***** Document extract *****

The Central Government never displayed such a grave concern for fundamental re-writing of the statute book and was moved by no ideological criteria in choosing members of the Commission who were, at best, luminous liberals in the law allergic to the socialist shake-up of lawyers' law. Moreover, the colonial intellectualism and feudal perspectivism of the establishment inhibited the 'learned' legal profession from dialectical legislative perceptions and explosively scientific advances and their massive impact on the march of the law.
This critical gap between the obsolescent black letter law and the current cry for a modernized, creative legislative transformation of the social order hobbles the Law Commission and made a militant jurist like Prof. Baxi lash out: "India today bristles with a sense of injustice. I think future historians will think of us as heroic in our endeavour to preserve, promote and protect justice. And the country will burn tomorrow and the day after when our callous insistence on such injustice meets with the desperate daring of the victims.
What with the watershed of Imperial Law having been crossed and a consequential paradigm shift compulsive, the Parliament tried to keep ambivalent faith with the Founding Deed and created, by a dubious Resolution, the Central Law Commission as a British imitation. The Law Commission of India was born on August 1955 even though the demand for it came at the stage of Constitution-making. The generic code of the Law Commission had no disturbing composition despite the recognition that British Indian jurisprudence was out of date and out of tune with people aspirations.
The Central Government did not give any statutory autonomy for the law reform body and treated it as an appendage to the Ministry of Law. One could plainly see that there was no intention to jettison Macaulay or Stephen. Even Nehru conceived of the Commission as designed to make changes in the law in "bits and parts" and not in re-designing the "whole scheme of things". The resolution creating the Commission mentioned the need for "simple, speedy, cheap, effective and substantial justice".
It was a Lawyers' Commission rather than a Law Revolution Commission. It was packed with safe men like retired justices of the highest court or High Courts, lucrative lawyers, learned jurists and some bureaucrats. Political considerations in appointments and in operations were in evidence vis-a-vis the Law Commission. Retired judges are never revolutionary stuff and "We, the People of India" never disturbed their mentations.
Moreover, there was a hiatus between the past tense and the future tense in the law making process, because judges looked backwards for precedents, bureaucrats and lawyers looked across the Atlantic for Anglo-Americans examples, while the historic tryst with Indian destiny clearly required radical cadres of a different mould. Without casting any reflection on the outstanding abilities and learning of some of the Chairmen and members of the Commissions, one might safely venture to say that conventional reforms were all that was expected, and for this limited purpose, the eminent incumbents filled the bill.
The nation pays the price of legislative slow-motion where the legal system continues its oppressive role because of the poor vision of Government responsible for the poor vision of Government responsible for the creation of the Law Commissions. Research Methodology: The completion of this paper on "Indian Law Commission" is wholly and solely based on books and materials. Basically books of Indian and Constitutional history like J. K. Mitthal3 and M. P. Jain4. Crucial analysis of the materials available and with the help of Law Commission site, this project aims to be a big time success.

***** Information supplied *****

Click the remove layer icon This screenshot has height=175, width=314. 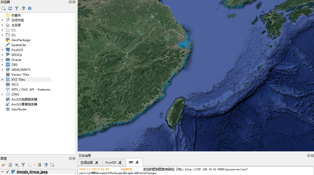coord(52,165)
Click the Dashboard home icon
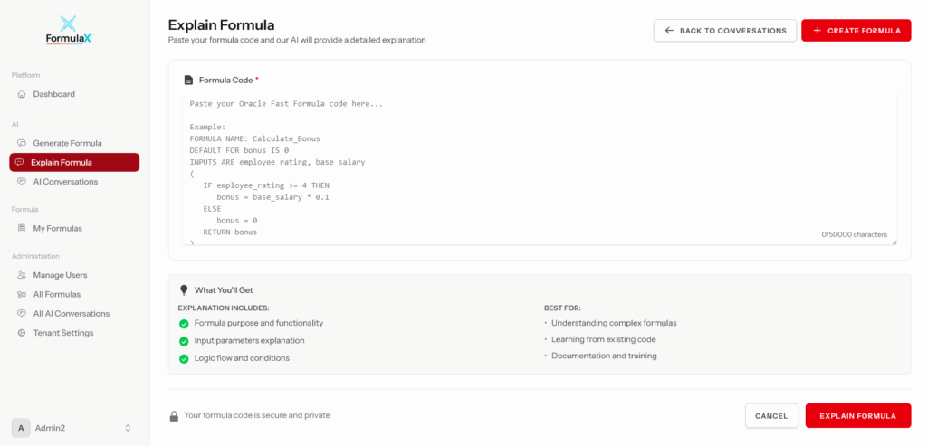The height and width of the screenshot is (446, 927). coord(22,94)
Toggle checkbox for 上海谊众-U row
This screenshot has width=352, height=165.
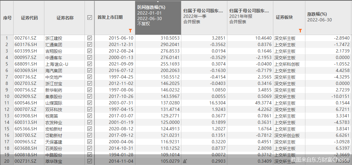[x=90, y=64]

*****

--- Problems to work on ---
1. Copy part of the Law Commission passage word for word. Begin at the words "It was a Lawyers'" and stop after "disturbed their mentations.".
2. Sum up the Law Commission passage in two sentences.
3. According to the Law Commission passage, what kinds of people was the Commission packed with? List them all.
This material has no connection to the Law Commission passage.

--- Answer section ---
1.
It was a Lawyers' Commission rather than a Law Revolution Commission. It was packed with safe men like retired justices of the highest court or High Courts, lucrative lawyers, learned jurists and some bureaucrats. Political considerations in appointments and in operations were in evidence vis-a-vis the Law Commission. Retired judges are never revolutionary stuff and "We, the People of India" never disturbed their mentations.

2. The Law Commission of India was created by a Parliament resolution and born in August 1955, but it had no statutory autonomy and was treated as an appendage to the Ministry of Law, with even Nehru seeing it as a way to change the law in "bits and parts." It was packed with safe men such as retired judges, lawyers, jurists and bureaucrats, so only conventional reforms were expected, and the nation pays the price of legislative slow-motion.

3.
- Retired justices of the highest court or High Courts
- Lucrative lawyers
- Learned jurists
- Some bureaucrats